(Problem details): Tally how many lines in the entries below contain the string "width". Reply with the number alone.

(Material supplied):
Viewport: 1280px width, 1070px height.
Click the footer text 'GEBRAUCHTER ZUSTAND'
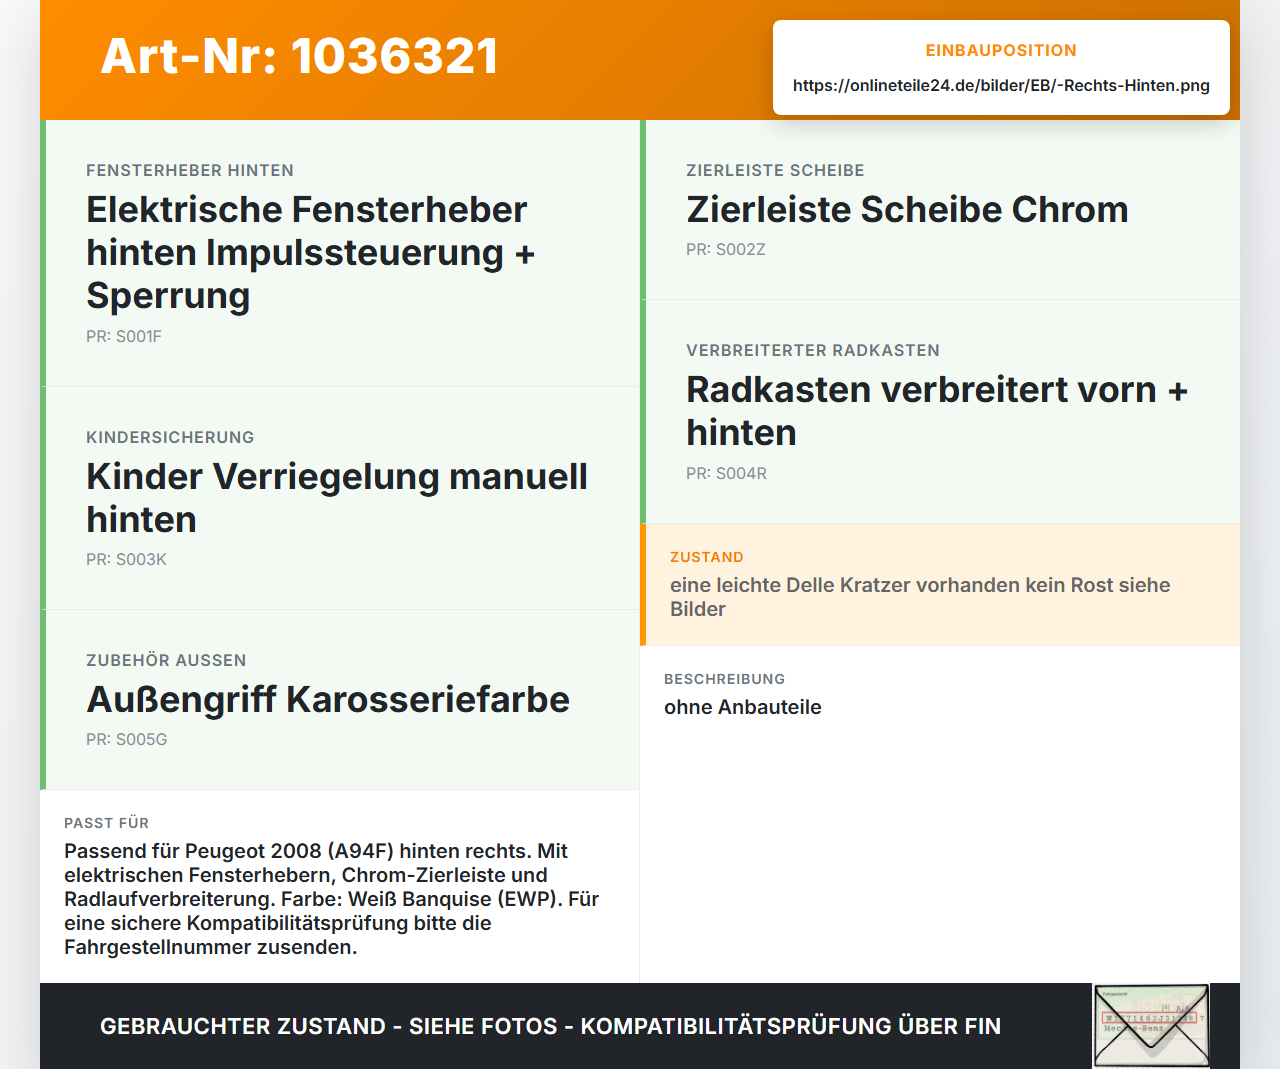click(243, 1026)
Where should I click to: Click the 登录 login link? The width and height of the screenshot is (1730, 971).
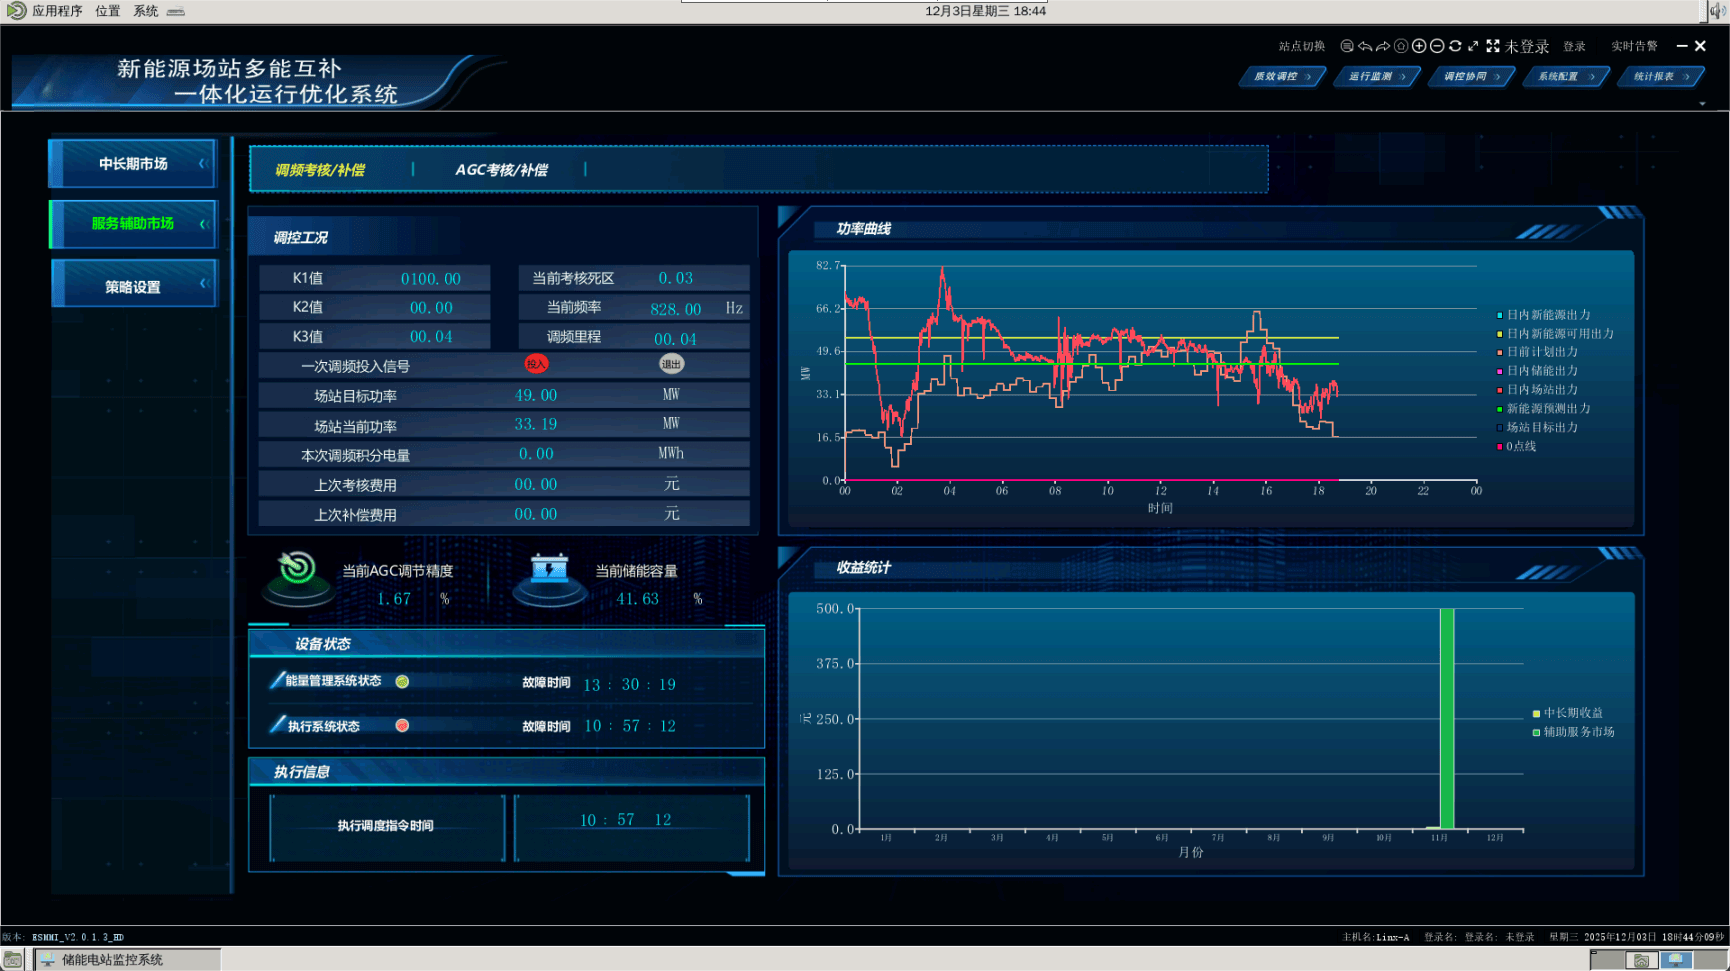(1574, 47)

(Task result): 2